Take the entries that follow and return only the lines from the one with "This screenshot has" through the final line, leaving every picture behind.
[Opening EXTRACTED INFORMATION section]
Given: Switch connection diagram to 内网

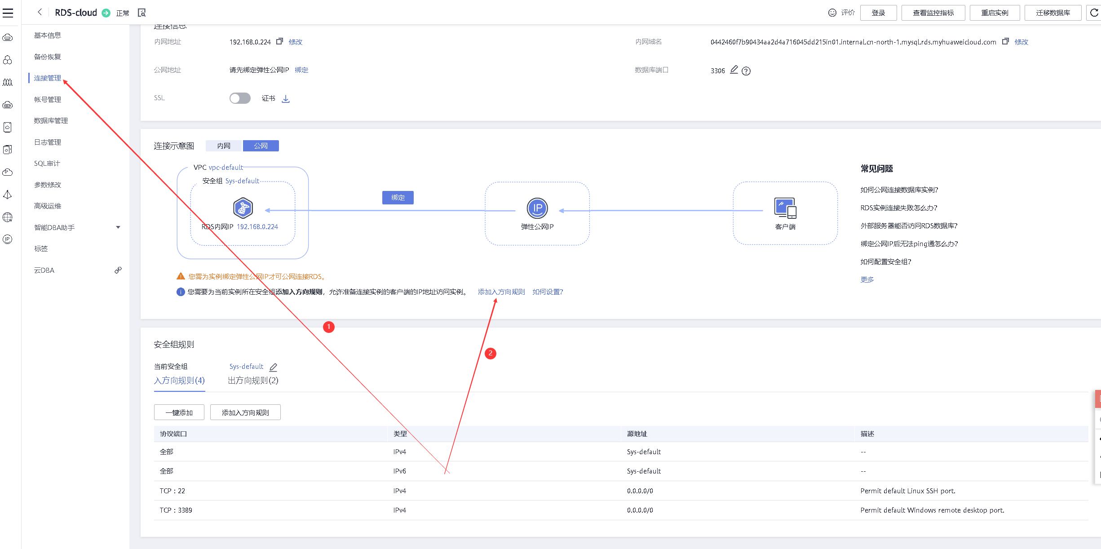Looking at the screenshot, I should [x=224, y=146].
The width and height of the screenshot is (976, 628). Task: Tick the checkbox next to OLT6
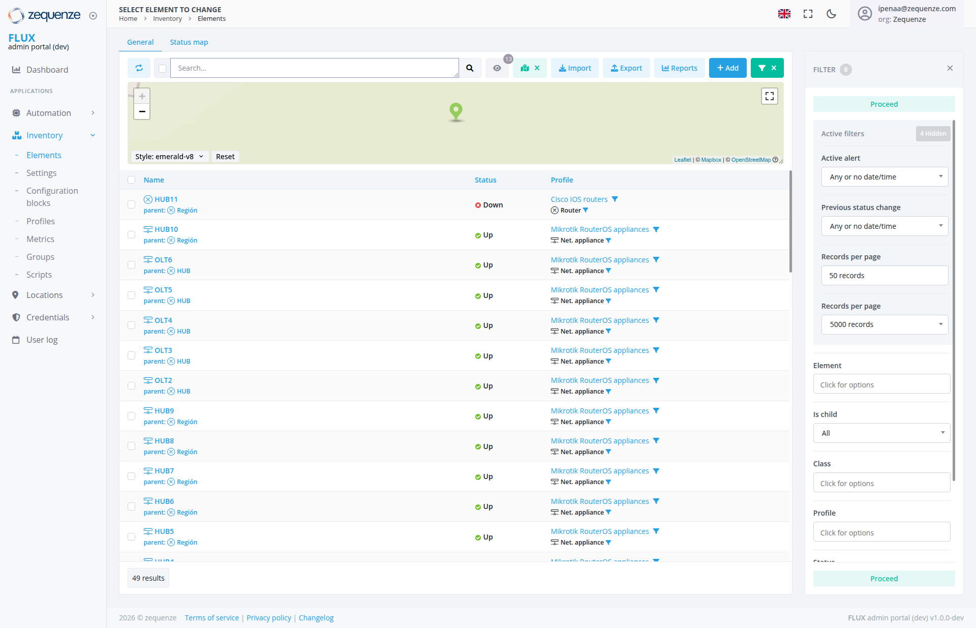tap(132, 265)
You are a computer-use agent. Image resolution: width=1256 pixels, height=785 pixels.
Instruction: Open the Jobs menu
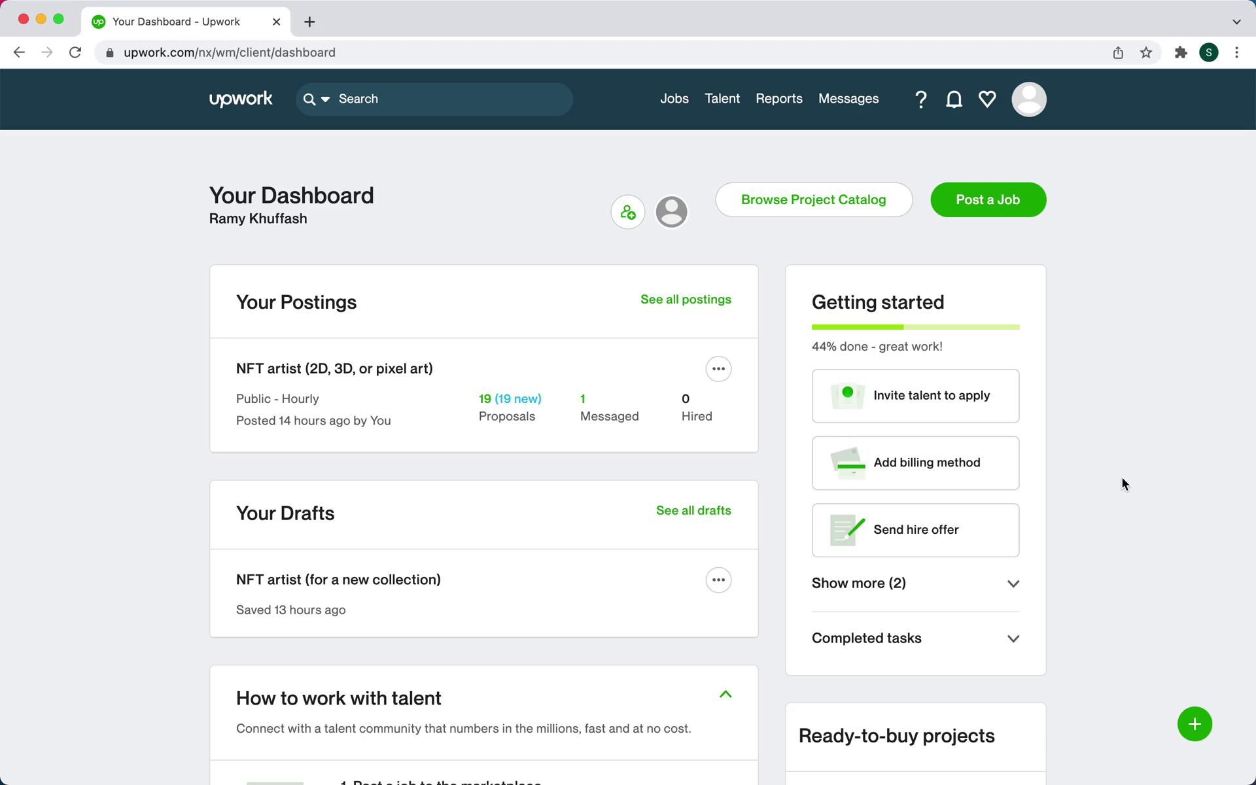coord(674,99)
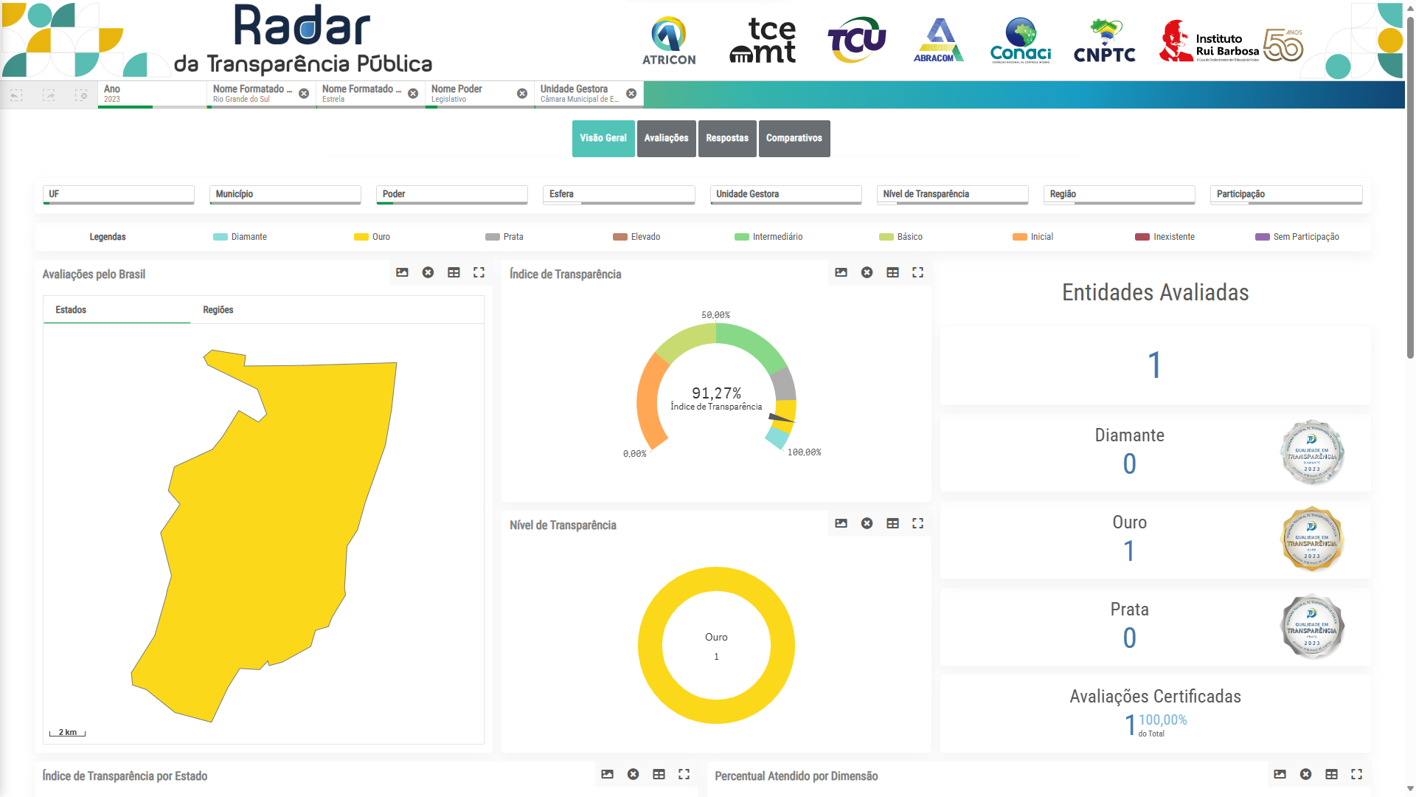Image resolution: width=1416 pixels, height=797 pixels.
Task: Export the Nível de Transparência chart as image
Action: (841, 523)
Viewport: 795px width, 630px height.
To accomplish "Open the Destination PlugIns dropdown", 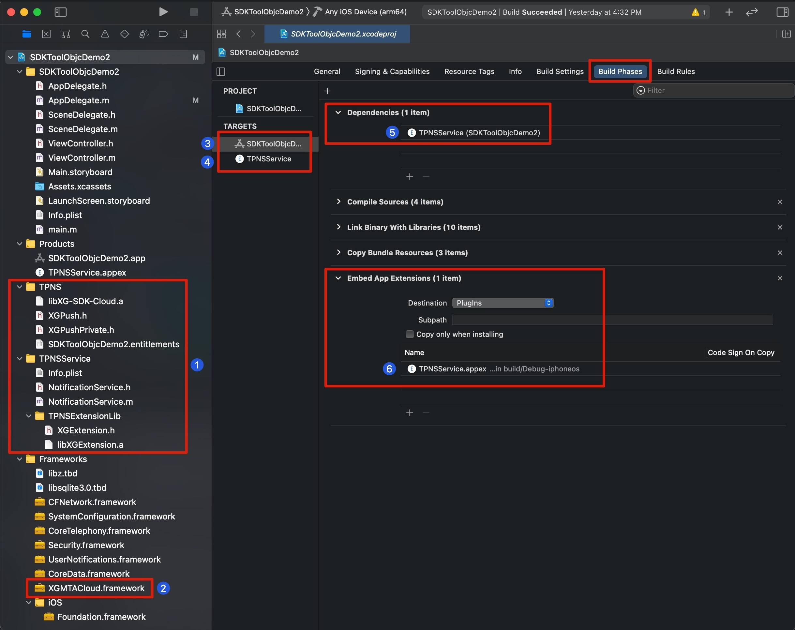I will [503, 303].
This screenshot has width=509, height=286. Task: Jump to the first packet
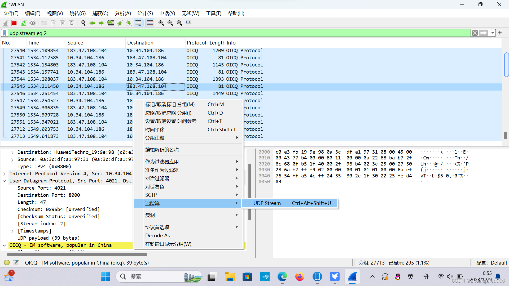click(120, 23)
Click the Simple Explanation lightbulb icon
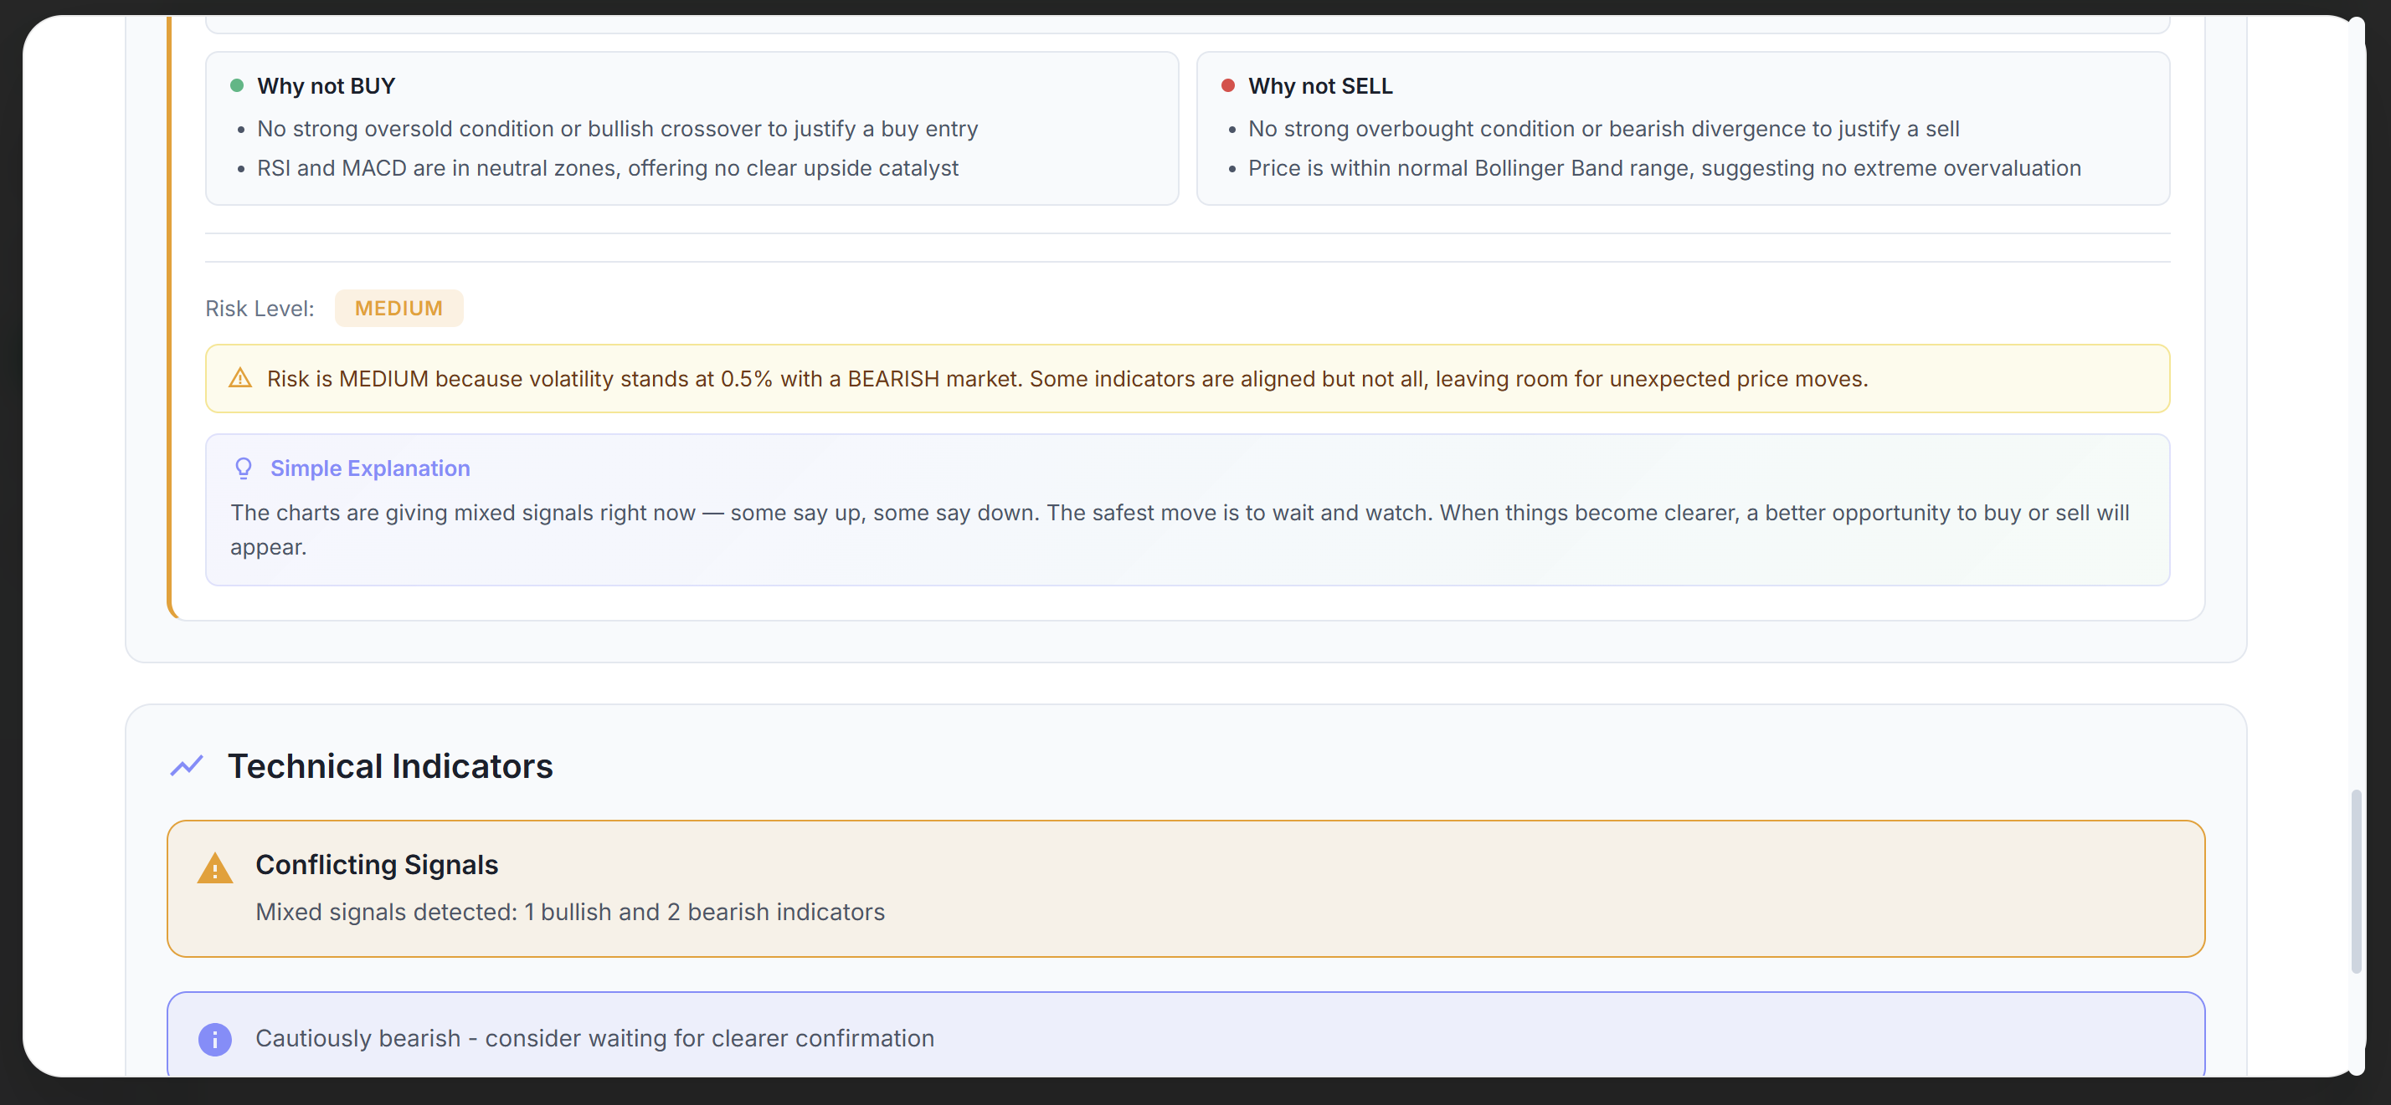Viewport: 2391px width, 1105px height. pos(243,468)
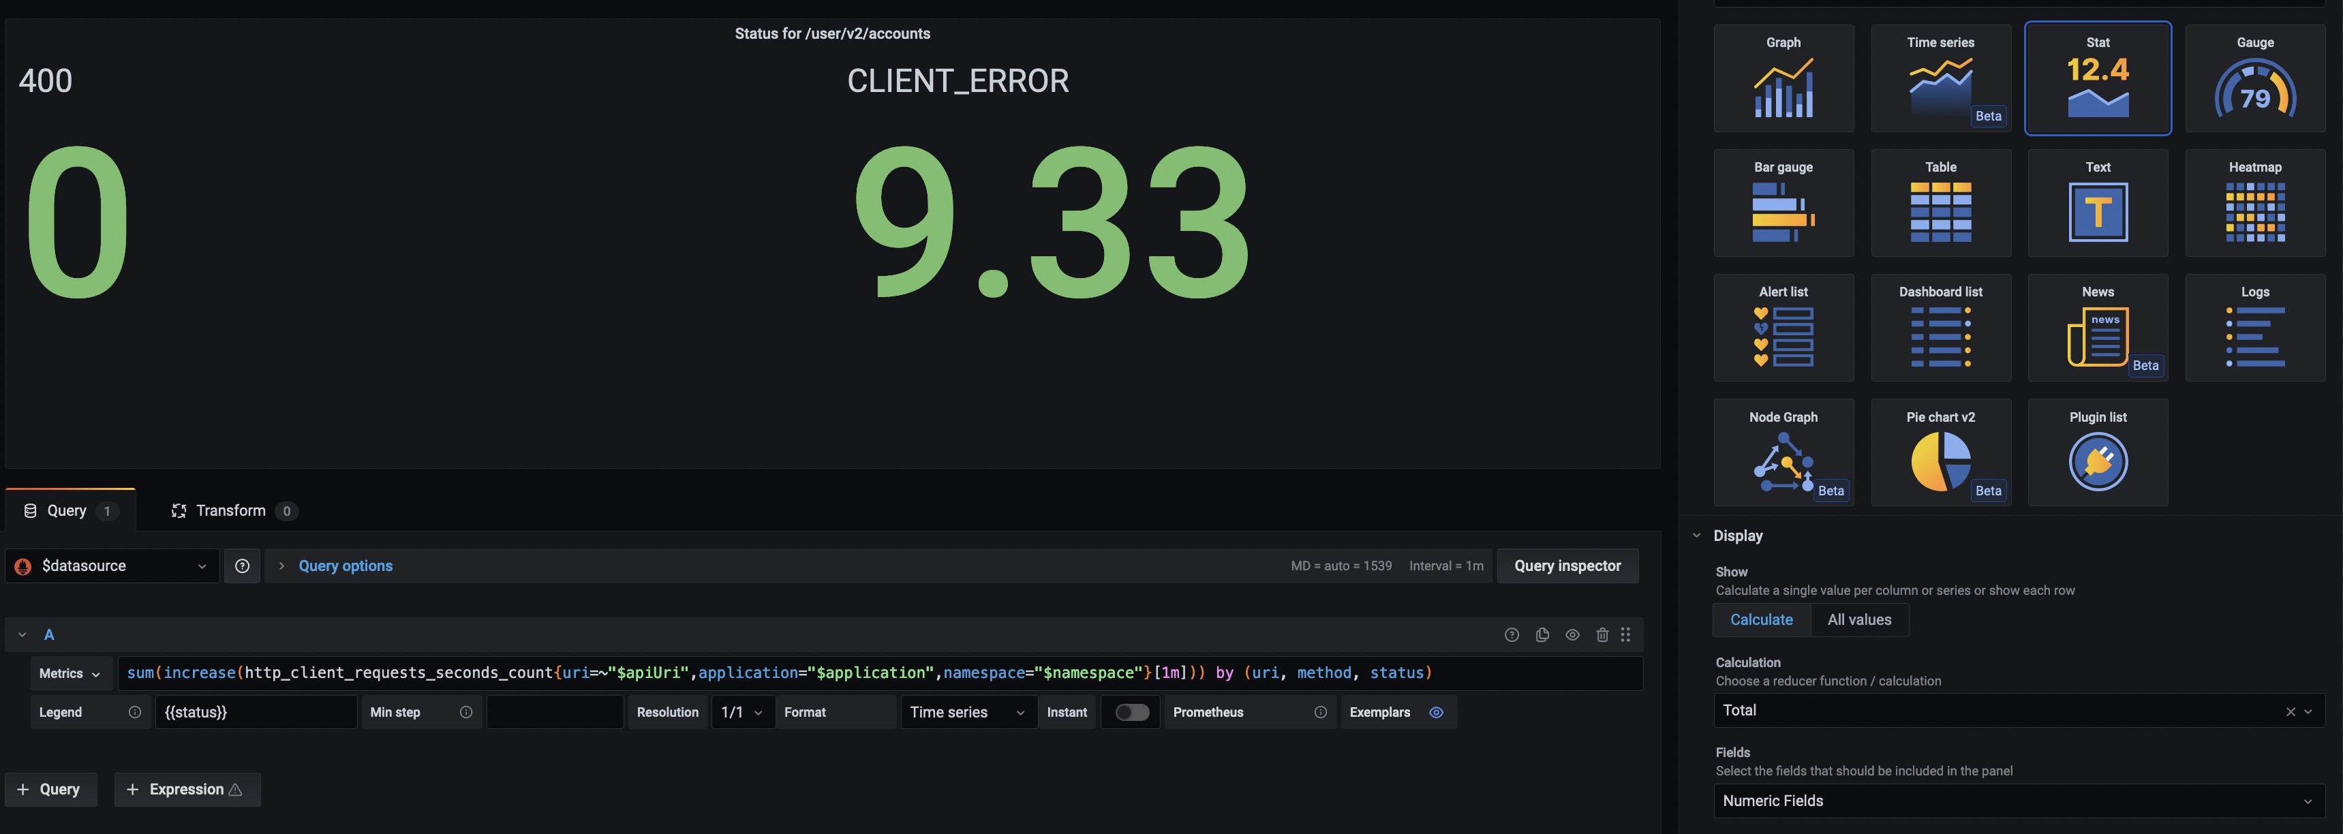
[Closing EXTRACTED INFORMATION section]
**YOUR SOLUTION**
This screenshot has width=509, height=286. Task: Jump to the first packet
click(120, 23)
Click the Simple Explanation lightbulb icon
Viewport: 2391px width, 1105px height. pos(243,468)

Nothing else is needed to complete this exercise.